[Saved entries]
○ ○ ○
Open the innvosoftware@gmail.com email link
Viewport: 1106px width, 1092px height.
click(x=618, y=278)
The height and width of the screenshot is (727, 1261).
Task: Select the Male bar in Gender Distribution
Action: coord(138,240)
○ ○ ○
* **What you have to do**
Exactly as given, restate all the lines above.

* **Answer area**
Open the innvosoftware@gmail.com email link
Viewport: 1106px width, 1092px height.
click(x=618, y=278)
The height and width of the screenshot is (727, 1261).
Task: Select the Male bar in Gender Distribution
Action: coord(138,240)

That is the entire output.